Pour l’heure, la main-d’œuvre saisonnière pose peu de problèmes à Edward : il n’y a pas encore assez de travail pour les 150 saisonniers habituellement employés sur sa ferme aux périodes de récolte. « Mais ça pourrait être un problème dans le futur », estime-t-il.

Une partie des saisonniers travaillent à la station de conditionnement. (photo d’archive) © Yevheniia Nikitiuk
Une partie des saisonniers travaillent à la station de conditionnement. (photo d’archive) © Yevheniia Nikitiuk

 

Les 25 employés permanents, en revanche, sont contraints de rester chez eux. « Ils ont travaillé jusqu’au moment où c’est devenu trop dangereux. Le gouvernement permet aux travailleurs agricoles de rester en poste, mais toute l’équipe vit à Orikhiv [ville la plus proche de l’exploitation] et la route est assez dangereuse », relate-t-il.

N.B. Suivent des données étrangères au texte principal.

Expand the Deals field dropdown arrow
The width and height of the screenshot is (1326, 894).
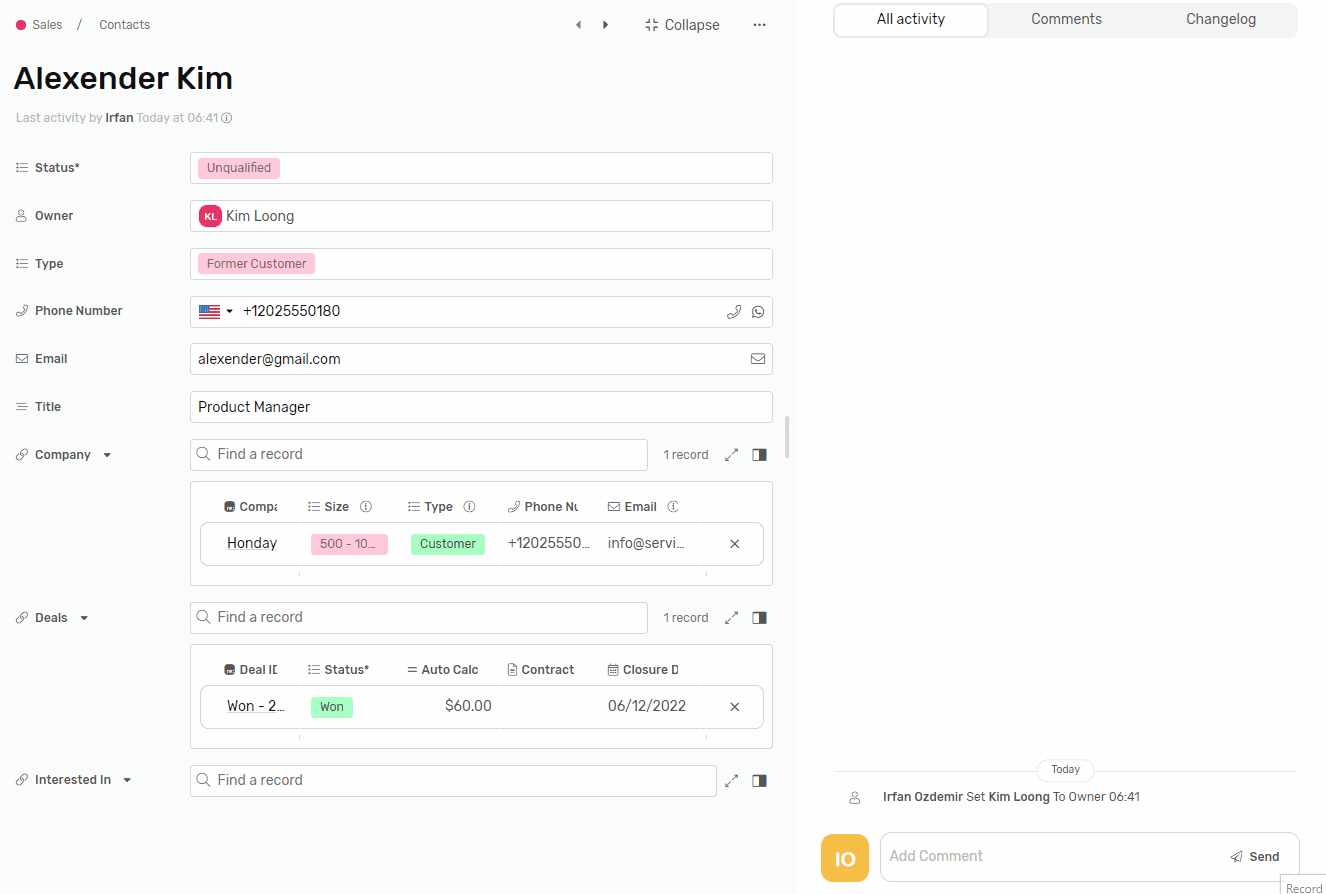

Soutien à l’armée ukrainienne

Proche de grandes villes comme Kiev, des entrepôts de stockage et les produits qu’ils abritaient ont été détruits par l’armée russe. « Je connais personnellement des personnes qui ont perdu 300 000 euros de produits », déplore-t-il.

 

 

 

« Notre société a activement soutenu l’armée ukrainienne au début de la guerre. Maintenant, nous sommes principalement engagés dans l’aide humanitaire », ajoute Edward, qui souhaite rester discret jusqu’à la fin de la guerre sur certaines de leurs actions.

Le gouvernement lève un programme d’urgence

Le gouvernement a esquissé de premiers plans d’urgence pour la filière agricole. « Il a commencé un programme de crédit. Jusqu’à 50 millions de Hryvnia (environ 1,5 million d’euros) à 0 %, qu’il garantit à 80 %. Le détail de ces aides reste encore à affiner », rapporte Edward.

 

La chaîne de distribution nationale fait quant à elle l’objet de « multiples déséquilibres, notamment causés par les migrations internes. Les coûts de production sont hauts, mais les denrées produites sur le sol ukrainien saturent le marché national qui ne peut absorber les quantités produites, habituellement exportées. L’un dans l’autre, les prix en magasins de ces produits restent à des niveaux d’avant-guerre pour le moment, mais le pouvoir d’achat des ménages a nettement diminué », explique-t-il.